# Gekozen tekst:
Piet Mondriaan woont van 3 oktober 1940 tot zijn dood op 1 februari 1944 in New York. De levendige energie van de stad wordt zichtbaar in zijn laatste kunstwerken. Mondriaan vlucht vanwege de Tweede Wereldoorlog vanuit Londen naar New York: daar is nog vrijheid te vinden en bovendien heeft hij er al een netwerk van vrienden, kunsthandelaren en verzamelaars.
Hij stapt eind september 1940 in Liverpool aan boord van een groot passagiersschip en komt na een spannende en doodvermoeiende overtocht van tien dagen in New York aan.
Aan de hand genomen door zijn goede vriend Harry Holtzman vindt hij al snel zijn weg in de bruisende stad. Hij wordt lid van de vereniging American AbstractArtistsen maakt onderdeel uit van de New Yorkse kunstwereld. Maar het allerliefst werkt hij in zijn atelier aan schilderijen waarin hij, geïnspireerd door New York, nieuwe beeldmiddelen onderzoekt.
Hij is nog vol met nieuwe ideeën als hij eind januari 1944 zijn werk aan het schilderij Victory Boogie Woogie moet neerleggen vanwege hoge koorts: hij blijkt een ernstige longontsteking te hebben waaraan hij op 1 februari 1944 in het ziekenhuis overlijdt.

# Aangeleverde gegevens:
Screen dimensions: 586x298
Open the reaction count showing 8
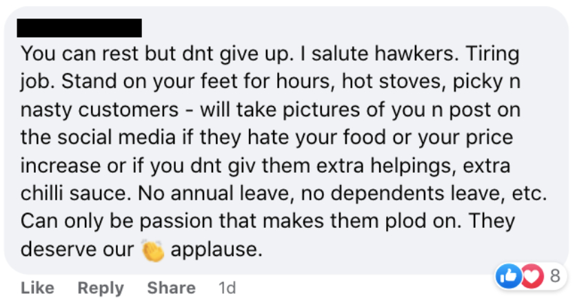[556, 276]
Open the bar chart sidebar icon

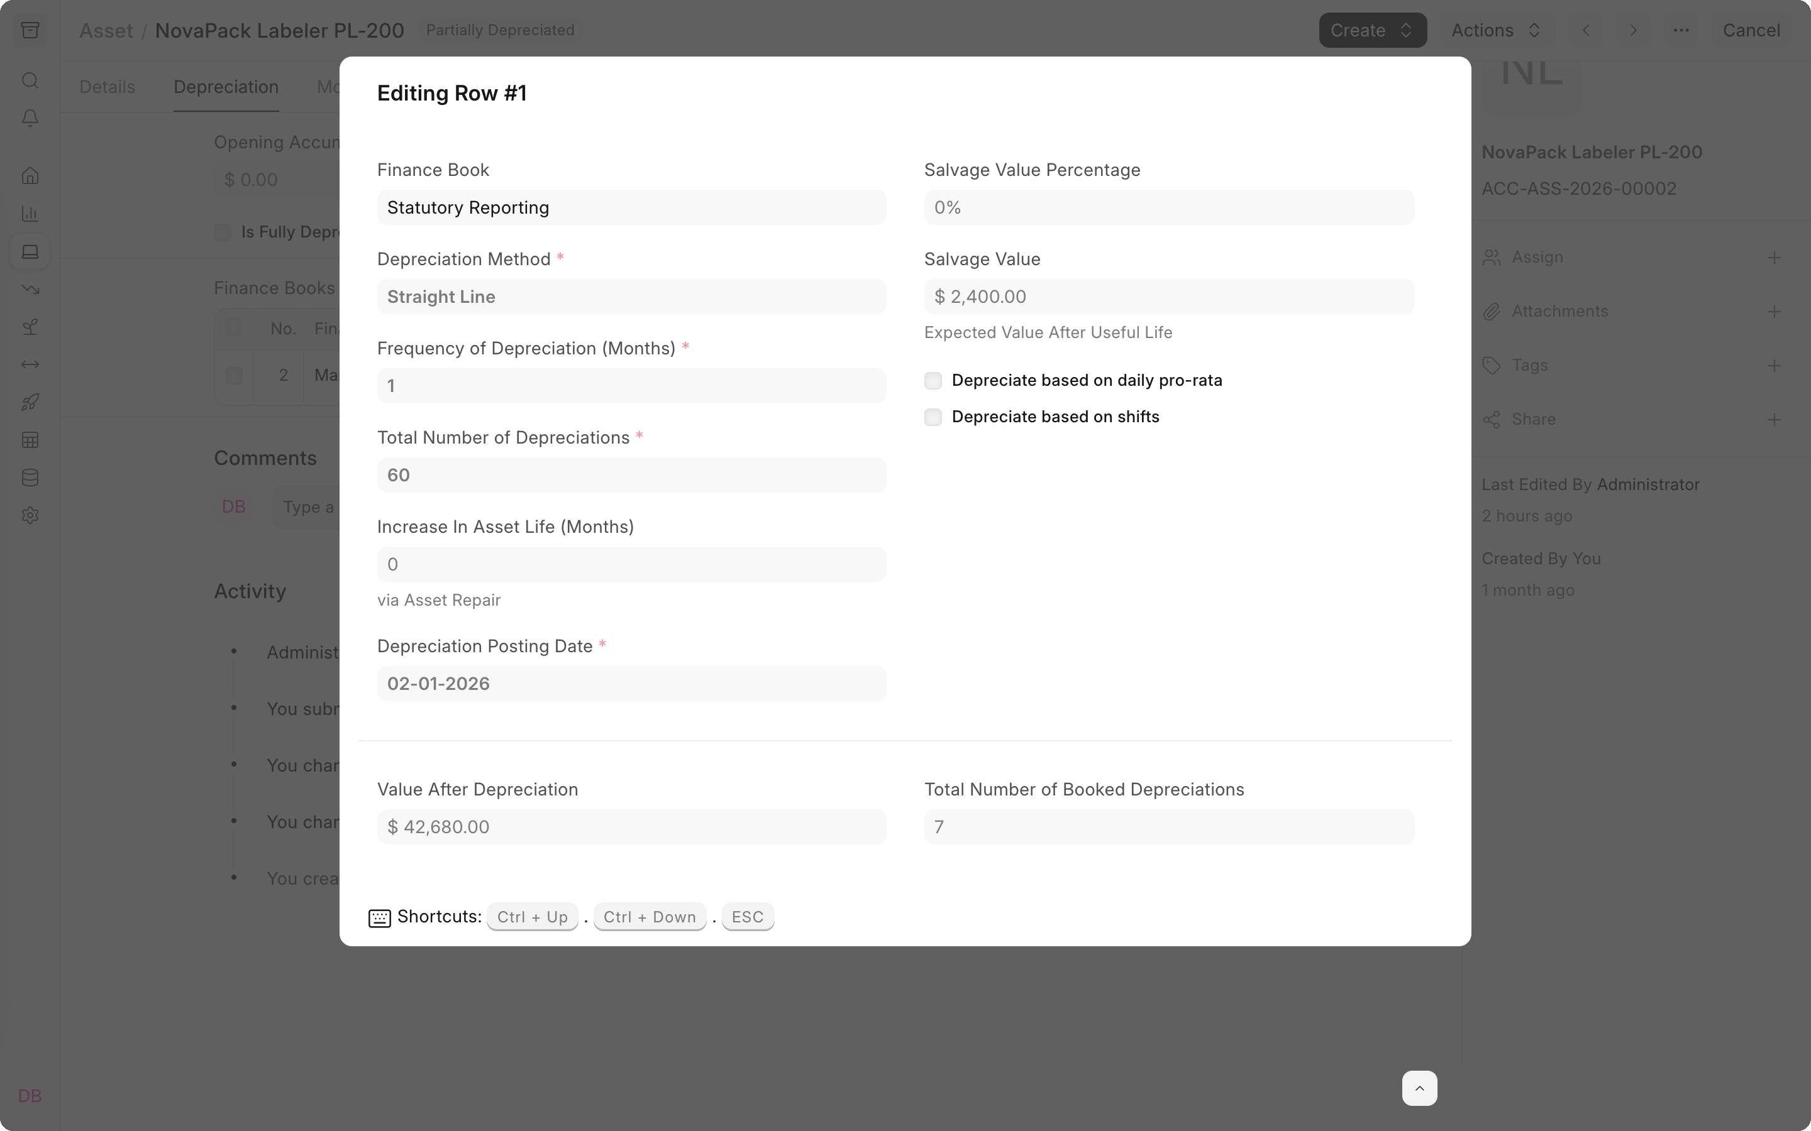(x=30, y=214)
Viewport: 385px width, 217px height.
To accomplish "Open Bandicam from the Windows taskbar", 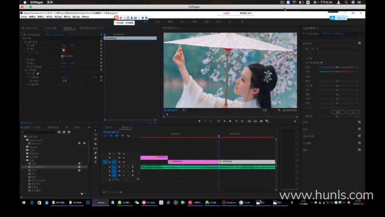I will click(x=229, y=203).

# Uit te voeren opdrachten:
a: Geef bij elke bewering aan of ze overeenkomt met de tekst over Mondriaan in New York. Antwoord met ja of nee en citeer de woorden uit de tekst die de doorslag geven. (i) Mondriaan ging in Liverpool aan boord van het schip naar New York. (ii) De overtocht naar New York duurde twee weken. (iii) Mondriaan overleed in zijn atelier.
b: Bewerk de tekst over Mondriaan in New York van "Hij is nog vol" tot en met "het ziekenhuis overlijdt.": neem dat deel opnieuw op en vervang daarin "hoge koorts" door "hevige koorts".
Deze gegevens zijn afkomstig uit een andere bron.

# Antwoorden:
a:
(i) Ja: "Hij stapt eind september 1940 in Liverpool aan boord van een groot passagiersschip"
(ii) Nee: "een spannende en doodvermoeiende overtocht van tien dagen"
(iii) Nee: "waaraan hij op 1 februari 1944 in het ziekenhuis overlijdt"

b:
Hij is nog vol met nieuwe ideeën als hij eind januari 1944 zijn werk aan het schilderij Victory Boogie Woogie moet neerleggen vanwege hevige koorts: hij blijkt een ernstige longontsteking te hebben waaraan hij op 1 februari 1944 in het ziekenhuis overlijdt.